§ EXERCISE INPUTS:
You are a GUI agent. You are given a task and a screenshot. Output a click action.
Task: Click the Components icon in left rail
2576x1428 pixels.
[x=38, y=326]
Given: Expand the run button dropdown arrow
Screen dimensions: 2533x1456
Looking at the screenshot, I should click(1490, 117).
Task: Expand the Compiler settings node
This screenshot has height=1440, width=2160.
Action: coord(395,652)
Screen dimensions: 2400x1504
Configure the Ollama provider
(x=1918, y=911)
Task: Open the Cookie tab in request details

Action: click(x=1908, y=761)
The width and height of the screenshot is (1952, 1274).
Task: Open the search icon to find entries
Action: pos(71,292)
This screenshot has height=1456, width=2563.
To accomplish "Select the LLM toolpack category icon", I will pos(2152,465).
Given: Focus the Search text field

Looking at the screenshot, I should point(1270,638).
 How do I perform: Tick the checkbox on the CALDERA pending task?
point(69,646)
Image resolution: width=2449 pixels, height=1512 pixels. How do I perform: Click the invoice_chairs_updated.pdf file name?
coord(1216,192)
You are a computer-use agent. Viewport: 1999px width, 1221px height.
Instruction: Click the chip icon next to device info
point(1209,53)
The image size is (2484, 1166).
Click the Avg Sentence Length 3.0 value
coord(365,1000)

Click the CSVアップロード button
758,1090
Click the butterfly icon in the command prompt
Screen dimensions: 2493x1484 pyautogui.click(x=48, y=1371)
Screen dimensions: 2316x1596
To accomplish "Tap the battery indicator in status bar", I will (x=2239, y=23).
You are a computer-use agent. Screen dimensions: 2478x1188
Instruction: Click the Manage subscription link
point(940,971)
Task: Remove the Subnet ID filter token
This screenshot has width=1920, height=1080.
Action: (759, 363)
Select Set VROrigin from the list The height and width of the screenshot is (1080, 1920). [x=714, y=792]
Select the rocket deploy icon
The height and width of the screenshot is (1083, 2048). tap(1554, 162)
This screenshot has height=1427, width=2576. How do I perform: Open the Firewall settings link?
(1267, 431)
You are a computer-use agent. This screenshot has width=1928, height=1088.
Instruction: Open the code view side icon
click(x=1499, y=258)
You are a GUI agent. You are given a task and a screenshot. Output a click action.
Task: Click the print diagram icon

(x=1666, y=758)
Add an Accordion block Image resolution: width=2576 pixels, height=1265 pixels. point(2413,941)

§ DESCRIPTION OF THE TASK: Once you have checked every line of the material above, return the ones that hold the string "agent".

§ REPLY TO THE TASK:
You are a GUI agent. You are given a task and a screenshot. Output a click action.
You are a computer-use agent. Viewport: 1999px width, 1221px height.
You are a computer-use agent. Screen dimensions: 2478x1188
You are a computer-use agent. This screenshot has width=1928, height=1088.
You are a GUI agent. You are given a task and a screenshot. Output a click action.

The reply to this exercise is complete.